**任务要求:** 从下方关于保单处理方法的专利文本的最后一句之后接着往下续写。

一种保单处理方法,该方法包括接收终端发送的用户标识和保单信息;获取与用户标识对应的投保信息;从投保信息中选取保单保期;从保单信息中选取出险日期;当出险日期位于保单保期的时间范围时,则选取与包含出险日期的保单保期对应的第一投保信息;并根据保单信息与所选取的第一投保信息生成第一案件受理信息;当出险日期不位于保单保期的时间范围时,根据保单信息生成第二案件受理信息,并从保单信息中选取账单信息;当账单信息中的账单日期位于保单保期的时间范围内,选取与包含账单日期的保单保期对应的第三投保信息,将第三投保信息添加至第二案件受理信息。

Description

保单处理方法、装置、计算机设备及可读存储介质
相关申请的交叉引用
本申请要求于2017年9月13日提交中国专利局,申请号为2017108243289,申请名称为“保单处理方法、装置、计算机设备及可读存储介质”的中国专利申请的优先权,其全部内容通过引用结合在本申请中。
技术领域
本申请涉及一种保单处理方法、装置、计算机设备及可读存储介质。
背景技术
一般的,保险理赔处理流程包括报案、受理、审核和结案等环节,传统保险受理方式为人工受理,即柜台人员接收用户报案,同时接收用户提交的受理理赔材料,柜台人员在接收受理理赔材料后,将该受理理赔材料直接交给审核人员,审核人员需要人工来确定所受理的理赔材料是属于用户所买的哪一种保险,以及是否可以理赔等,从而会导致审核压力大,人力成本高。
发明内容
根据本申请公开的各种实施例,提供一种保单处理方法、装置、计算机设备及可读存储介质。
一种保单处理方法,包括:
接收终端发送的用户标识和保单信息;
获取与所述用户标识对应的投保信息;
从获取到的投保信息中选取保单保期;
从所接收的保单信息中选取出险日期;
当所述出险日期位于所述保单保期的时间范围内时,则选取与包含所述出险日期的保单保期对应的第一投保信息;并根据所述保单信息与所选取的第一投保信息生成第一案件受理信息;
当所述出险日期不位于所述保单保期的时间范围内时,则根据所述保单信息生成第二案件受理信息,并从所述保单信息中选取账单信息;及
当所述账单信息中的账单日期位于所述保单保期的时间范围内,则选取与包含所述账单日期的保单保期对应的第三投保信息,并将所述第三投保信息添加至所述第二案件受理信息中。
一种保单处理装置,包括:
接收模块,用于接收终端发送的用户标识和保单信息;
投保信息获取模块,用于获取与所述用户标识对应的投保信息;
保单保期选取模块,用于从获取到的投保信息中选取保单保期;
出险日期选取模块,用于从所接收的保单信息中选取出险日期;及
案件受理模块,用于当所述出险日期位于所述保单保期的时间范围内时,则选取与包含所述出险日期的保单保期对应的第一投保信息;并根据所述保单信息与所选取的第一投保信息生成第一案件受理信息;当所述出险日期不位于所述保单保期的时间范围内时,则根据所述保单信息生成第二案件受理信息,并从所述保单信息中选取账单信息;当所述账单信息中的账单日期位于所述保单保期的时间范围内,则选取与包含所述账单日期的保单保期对应的第三投保信息,并将所述第三投保信息添加至所述第二案件受理信息中。

**分析数据:**

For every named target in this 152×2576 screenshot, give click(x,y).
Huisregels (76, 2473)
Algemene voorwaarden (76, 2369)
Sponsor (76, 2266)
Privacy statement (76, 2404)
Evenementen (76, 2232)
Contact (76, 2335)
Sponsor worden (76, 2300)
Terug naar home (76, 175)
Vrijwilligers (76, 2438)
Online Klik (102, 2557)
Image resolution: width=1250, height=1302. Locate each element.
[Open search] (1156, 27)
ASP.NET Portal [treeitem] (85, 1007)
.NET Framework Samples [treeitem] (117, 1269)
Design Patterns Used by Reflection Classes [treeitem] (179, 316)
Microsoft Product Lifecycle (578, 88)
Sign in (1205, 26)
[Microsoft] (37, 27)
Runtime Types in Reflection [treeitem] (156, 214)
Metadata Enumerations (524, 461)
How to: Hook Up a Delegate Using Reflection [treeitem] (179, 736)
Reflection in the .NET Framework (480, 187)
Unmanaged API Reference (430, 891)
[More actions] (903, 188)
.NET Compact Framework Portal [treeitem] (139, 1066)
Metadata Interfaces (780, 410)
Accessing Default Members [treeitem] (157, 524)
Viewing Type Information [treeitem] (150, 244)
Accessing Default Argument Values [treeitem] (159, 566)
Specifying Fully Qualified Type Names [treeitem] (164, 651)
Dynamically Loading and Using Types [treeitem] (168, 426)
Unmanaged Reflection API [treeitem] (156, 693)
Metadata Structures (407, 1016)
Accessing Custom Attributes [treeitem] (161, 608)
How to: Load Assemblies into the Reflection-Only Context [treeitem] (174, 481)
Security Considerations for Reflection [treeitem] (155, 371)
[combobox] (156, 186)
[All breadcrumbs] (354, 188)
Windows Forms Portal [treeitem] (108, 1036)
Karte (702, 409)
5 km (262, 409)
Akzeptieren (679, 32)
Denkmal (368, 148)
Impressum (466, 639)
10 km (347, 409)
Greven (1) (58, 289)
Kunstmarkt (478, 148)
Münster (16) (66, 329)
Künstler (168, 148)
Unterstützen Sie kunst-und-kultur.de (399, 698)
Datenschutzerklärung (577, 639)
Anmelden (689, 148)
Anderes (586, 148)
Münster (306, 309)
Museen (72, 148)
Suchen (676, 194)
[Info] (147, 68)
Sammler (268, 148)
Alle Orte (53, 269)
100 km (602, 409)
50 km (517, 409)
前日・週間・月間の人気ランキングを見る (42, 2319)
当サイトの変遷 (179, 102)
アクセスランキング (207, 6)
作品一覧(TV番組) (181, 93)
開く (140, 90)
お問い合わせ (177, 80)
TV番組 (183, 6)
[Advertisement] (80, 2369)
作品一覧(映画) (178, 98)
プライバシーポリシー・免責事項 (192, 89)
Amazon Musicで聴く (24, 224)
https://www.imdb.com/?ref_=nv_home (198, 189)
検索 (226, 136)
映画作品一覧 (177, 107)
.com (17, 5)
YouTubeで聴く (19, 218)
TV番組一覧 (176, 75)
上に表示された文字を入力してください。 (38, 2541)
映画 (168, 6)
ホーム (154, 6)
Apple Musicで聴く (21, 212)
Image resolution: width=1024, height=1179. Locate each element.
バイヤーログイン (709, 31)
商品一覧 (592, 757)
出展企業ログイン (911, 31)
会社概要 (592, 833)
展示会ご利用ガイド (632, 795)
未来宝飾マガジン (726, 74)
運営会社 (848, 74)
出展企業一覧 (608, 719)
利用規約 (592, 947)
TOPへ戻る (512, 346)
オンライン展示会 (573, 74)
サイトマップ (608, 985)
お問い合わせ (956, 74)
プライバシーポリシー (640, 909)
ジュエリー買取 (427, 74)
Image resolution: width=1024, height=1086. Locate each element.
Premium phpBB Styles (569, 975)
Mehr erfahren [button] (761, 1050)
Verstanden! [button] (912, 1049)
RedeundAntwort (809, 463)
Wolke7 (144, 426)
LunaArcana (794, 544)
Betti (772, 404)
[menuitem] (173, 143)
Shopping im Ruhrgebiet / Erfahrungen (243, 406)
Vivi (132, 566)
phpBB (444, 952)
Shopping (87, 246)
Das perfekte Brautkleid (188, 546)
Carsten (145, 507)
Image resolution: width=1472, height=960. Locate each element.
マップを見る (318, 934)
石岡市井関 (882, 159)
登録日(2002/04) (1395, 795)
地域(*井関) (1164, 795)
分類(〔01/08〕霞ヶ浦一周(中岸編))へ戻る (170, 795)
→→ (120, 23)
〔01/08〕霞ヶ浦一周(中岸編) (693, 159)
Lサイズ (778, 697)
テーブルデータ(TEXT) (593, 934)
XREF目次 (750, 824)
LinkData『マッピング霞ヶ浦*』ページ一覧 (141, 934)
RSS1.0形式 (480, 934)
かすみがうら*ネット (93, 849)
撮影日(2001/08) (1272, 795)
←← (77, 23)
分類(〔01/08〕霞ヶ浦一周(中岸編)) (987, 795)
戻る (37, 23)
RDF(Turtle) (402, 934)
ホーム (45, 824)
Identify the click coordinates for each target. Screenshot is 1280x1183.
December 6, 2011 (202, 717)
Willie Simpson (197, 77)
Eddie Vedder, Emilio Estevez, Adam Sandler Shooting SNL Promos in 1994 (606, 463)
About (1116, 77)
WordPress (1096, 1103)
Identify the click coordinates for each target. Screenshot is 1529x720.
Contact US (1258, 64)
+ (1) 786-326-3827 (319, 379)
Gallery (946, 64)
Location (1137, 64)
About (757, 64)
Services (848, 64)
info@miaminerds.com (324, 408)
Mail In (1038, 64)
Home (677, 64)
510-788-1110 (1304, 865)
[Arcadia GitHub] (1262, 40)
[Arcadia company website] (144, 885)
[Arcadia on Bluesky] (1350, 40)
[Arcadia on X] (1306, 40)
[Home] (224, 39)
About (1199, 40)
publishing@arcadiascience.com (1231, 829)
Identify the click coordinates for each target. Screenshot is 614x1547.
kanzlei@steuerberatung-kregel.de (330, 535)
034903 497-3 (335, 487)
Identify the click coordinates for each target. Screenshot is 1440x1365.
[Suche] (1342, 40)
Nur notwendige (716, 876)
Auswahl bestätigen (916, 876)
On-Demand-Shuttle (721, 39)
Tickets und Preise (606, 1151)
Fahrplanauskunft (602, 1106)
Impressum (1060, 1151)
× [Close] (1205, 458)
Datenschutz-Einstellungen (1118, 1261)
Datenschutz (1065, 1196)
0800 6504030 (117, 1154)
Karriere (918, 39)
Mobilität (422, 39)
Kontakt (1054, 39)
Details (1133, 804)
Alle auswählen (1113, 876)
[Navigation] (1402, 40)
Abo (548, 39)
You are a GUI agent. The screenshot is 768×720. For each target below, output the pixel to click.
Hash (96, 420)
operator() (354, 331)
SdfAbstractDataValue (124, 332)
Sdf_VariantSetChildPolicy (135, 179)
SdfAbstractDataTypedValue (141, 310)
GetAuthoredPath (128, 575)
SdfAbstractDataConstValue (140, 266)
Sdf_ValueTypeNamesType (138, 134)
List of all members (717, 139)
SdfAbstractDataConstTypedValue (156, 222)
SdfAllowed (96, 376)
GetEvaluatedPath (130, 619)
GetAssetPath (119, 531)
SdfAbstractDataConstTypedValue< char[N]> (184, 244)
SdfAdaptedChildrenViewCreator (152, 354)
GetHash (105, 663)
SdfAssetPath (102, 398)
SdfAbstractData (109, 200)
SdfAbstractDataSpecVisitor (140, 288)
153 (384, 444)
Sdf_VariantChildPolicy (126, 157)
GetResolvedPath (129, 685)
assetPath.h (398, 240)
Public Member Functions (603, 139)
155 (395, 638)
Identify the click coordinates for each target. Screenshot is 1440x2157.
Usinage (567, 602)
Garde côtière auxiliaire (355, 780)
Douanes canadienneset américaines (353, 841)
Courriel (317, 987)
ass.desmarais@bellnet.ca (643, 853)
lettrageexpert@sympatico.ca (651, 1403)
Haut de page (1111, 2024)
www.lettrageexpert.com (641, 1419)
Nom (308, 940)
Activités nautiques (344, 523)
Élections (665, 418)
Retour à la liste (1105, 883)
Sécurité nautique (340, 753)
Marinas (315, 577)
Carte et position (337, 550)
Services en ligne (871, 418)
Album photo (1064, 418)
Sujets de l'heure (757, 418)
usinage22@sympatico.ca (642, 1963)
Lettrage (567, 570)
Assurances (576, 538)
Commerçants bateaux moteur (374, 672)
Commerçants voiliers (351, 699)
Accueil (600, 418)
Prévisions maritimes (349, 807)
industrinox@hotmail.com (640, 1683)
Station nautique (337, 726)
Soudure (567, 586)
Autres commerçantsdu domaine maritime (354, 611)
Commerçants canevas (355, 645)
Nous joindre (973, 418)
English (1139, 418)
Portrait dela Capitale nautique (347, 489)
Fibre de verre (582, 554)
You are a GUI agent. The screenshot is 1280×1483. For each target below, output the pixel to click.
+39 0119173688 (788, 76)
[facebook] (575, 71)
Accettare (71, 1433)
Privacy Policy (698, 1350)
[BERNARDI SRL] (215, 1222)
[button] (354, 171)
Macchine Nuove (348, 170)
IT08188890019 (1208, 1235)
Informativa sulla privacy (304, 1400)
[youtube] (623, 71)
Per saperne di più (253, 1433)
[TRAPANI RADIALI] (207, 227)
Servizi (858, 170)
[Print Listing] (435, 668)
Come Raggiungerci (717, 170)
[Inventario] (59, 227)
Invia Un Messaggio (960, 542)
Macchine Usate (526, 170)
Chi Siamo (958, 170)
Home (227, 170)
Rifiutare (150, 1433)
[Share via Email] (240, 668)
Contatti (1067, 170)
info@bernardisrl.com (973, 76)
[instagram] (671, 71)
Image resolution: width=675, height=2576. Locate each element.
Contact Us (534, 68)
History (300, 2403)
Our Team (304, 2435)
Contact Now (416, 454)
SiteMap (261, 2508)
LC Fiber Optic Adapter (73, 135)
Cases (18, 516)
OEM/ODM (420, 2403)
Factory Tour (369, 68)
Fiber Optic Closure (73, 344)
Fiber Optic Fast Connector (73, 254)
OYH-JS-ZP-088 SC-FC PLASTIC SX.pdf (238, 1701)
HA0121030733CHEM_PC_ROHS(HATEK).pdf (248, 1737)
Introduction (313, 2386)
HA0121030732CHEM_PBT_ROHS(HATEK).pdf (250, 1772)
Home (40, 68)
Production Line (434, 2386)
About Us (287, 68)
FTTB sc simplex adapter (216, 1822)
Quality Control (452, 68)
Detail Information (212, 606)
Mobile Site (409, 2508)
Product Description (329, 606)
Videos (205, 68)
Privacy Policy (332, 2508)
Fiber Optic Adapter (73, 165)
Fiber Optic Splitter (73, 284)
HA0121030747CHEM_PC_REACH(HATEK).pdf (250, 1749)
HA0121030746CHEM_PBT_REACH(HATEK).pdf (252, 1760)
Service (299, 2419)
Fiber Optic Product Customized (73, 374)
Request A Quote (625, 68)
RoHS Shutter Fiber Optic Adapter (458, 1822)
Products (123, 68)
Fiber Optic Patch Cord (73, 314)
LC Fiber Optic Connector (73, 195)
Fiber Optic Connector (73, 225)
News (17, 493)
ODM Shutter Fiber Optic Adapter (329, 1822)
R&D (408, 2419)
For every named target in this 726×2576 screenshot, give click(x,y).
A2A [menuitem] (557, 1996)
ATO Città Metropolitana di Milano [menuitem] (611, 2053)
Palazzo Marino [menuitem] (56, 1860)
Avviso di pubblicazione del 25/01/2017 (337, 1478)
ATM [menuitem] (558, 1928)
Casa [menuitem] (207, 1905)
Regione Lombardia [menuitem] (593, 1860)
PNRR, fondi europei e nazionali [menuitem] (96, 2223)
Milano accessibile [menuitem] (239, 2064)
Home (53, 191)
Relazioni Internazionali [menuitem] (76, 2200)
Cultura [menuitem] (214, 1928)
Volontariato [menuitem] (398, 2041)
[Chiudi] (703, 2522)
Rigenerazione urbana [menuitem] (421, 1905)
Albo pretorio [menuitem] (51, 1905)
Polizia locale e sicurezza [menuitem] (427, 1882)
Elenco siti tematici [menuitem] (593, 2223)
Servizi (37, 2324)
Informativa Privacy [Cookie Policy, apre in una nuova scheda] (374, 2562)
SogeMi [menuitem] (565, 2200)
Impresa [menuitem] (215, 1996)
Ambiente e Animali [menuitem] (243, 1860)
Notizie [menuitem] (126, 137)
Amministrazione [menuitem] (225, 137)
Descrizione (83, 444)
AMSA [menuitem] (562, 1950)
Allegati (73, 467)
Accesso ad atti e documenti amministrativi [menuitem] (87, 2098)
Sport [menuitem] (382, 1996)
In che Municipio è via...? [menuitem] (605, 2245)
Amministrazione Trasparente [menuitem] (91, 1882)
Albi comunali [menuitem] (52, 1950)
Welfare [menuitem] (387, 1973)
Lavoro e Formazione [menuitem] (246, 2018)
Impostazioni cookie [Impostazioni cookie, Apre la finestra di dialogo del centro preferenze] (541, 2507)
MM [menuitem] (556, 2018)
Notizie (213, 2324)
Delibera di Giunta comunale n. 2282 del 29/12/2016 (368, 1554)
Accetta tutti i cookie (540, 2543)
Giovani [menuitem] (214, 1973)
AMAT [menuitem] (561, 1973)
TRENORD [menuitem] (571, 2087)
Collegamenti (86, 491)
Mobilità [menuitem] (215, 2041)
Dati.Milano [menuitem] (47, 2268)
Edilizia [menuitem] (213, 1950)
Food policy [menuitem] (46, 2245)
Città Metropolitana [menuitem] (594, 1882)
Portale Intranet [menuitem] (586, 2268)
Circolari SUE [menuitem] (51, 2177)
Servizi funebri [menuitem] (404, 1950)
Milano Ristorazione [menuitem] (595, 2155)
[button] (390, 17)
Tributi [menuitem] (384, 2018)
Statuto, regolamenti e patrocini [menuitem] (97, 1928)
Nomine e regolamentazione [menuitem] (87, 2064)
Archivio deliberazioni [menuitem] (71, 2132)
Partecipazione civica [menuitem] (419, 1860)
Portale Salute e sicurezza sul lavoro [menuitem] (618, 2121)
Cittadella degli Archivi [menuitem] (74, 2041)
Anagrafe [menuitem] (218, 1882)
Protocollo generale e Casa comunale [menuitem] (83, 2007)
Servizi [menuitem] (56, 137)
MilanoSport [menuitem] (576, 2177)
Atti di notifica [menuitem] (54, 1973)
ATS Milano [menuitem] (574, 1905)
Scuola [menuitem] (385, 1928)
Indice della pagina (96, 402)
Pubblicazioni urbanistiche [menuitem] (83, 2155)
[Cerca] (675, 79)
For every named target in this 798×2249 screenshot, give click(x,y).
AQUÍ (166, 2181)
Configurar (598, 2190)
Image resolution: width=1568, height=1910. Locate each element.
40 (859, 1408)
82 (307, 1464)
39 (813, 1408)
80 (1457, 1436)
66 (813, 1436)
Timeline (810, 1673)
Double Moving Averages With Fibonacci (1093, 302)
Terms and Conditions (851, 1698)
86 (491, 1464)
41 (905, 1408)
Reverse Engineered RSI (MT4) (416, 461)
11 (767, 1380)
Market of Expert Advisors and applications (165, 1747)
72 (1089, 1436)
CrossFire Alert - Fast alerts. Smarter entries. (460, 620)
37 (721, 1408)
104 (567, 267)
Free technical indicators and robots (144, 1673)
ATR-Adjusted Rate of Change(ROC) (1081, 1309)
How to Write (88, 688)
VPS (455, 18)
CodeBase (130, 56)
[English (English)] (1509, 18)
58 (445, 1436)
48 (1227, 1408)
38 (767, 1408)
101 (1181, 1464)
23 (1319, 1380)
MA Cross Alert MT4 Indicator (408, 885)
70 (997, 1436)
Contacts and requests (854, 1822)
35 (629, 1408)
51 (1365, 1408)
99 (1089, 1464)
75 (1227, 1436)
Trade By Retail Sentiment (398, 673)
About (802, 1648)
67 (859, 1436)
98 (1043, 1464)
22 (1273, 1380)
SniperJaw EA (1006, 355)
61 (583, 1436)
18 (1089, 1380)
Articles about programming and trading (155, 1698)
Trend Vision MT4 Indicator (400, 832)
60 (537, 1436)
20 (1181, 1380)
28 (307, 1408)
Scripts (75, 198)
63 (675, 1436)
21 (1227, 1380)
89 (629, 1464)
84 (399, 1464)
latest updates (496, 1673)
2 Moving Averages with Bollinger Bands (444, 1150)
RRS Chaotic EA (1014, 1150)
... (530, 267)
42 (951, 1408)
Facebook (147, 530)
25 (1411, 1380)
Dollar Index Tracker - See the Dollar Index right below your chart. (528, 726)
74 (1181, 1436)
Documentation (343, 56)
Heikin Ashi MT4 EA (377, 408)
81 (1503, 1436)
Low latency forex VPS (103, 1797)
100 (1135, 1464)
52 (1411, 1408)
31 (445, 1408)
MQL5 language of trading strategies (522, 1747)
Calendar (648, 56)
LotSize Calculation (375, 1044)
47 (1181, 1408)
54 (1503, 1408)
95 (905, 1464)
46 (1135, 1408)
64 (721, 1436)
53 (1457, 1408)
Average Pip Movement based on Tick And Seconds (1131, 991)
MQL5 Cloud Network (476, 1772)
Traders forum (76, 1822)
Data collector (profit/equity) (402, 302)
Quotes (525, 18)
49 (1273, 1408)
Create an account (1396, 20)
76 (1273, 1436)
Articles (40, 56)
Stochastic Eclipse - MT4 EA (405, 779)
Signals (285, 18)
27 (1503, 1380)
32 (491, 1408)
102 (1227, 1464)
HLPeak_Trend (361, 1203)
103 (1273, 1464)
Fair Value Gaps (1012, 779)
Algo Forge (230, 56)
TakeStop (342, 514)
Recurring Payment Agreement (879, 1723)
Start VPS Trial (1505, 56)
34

**作答区:**
一种计算机设备,包括存储器和一个或多个处理器,所述存储器中储存有计算机可读指令,所述计算机可读指令被所述处理器执行时,使得所述一个或多个处理器执行以下步骤:
接收终端发送的用户标识和保单信息;
获取与所述用户标识对应的投保信息;
从获取到的投保信息中选取保单保期;
从所接收的保单信息中选取出险日期;
当所述出险日期位于所述保单保期的时间范围内时,则选取与包含所述出险日期的保单保期对应的第一投保信息;并根据所述保单信息与所选取的第一投保信息生成第一案件受理信息;
当所述出险日期不位于所述保单保期的时间范围内时,则根据所述保单信息生成第二案件受理信息,并从所述保单信息中选取账单信息;及
当所述账单信息中的账单日期位于所述保单保期的时间范围内,则选取与包含所述账单日期的保单保期对应的第三投保信息,并将所述第三投保信息添加至所述第二案件受理信息中。
一个或多个存储有计算机可读指令的非易失性计算机可读指令存储介质,计算机可读指令被一个或多个处理器执行时,使得一个或多个处理器执行以下步骤:
接收终端发送的用户标识和保单信息;
获取与所述用户标识对应的投保信息;
从获取到的投保信息中选取保单保期;
从所接收的保单信息中选取出险日期;
当所述出险日期位于所述保单保期的时间范围内时,则选取与包含所述出险日期的保单保期对应的第一投保信息;并根据所述保单信息与所选取的第一投保信息生成第一案件受理信息;
当所述出险日期不位于所述保单保期的时间范围内时,则根据所述保单信息生成第二 案件受理信息,并从所述保单信息中选取账单信息;及
当所述账单信息中的账单日期位于所述保单保期的时间范围内,则选取与包含所述账单日期的保单保期对应的第三投保信息,并将所述第三投保信息添加至所述第二案件受理信息中。
本申请的一个或多个实施例的细节在下面的附图和描述中提出。本申请的其它特征和优点将从说明书、附图以及权利要求书变得明显。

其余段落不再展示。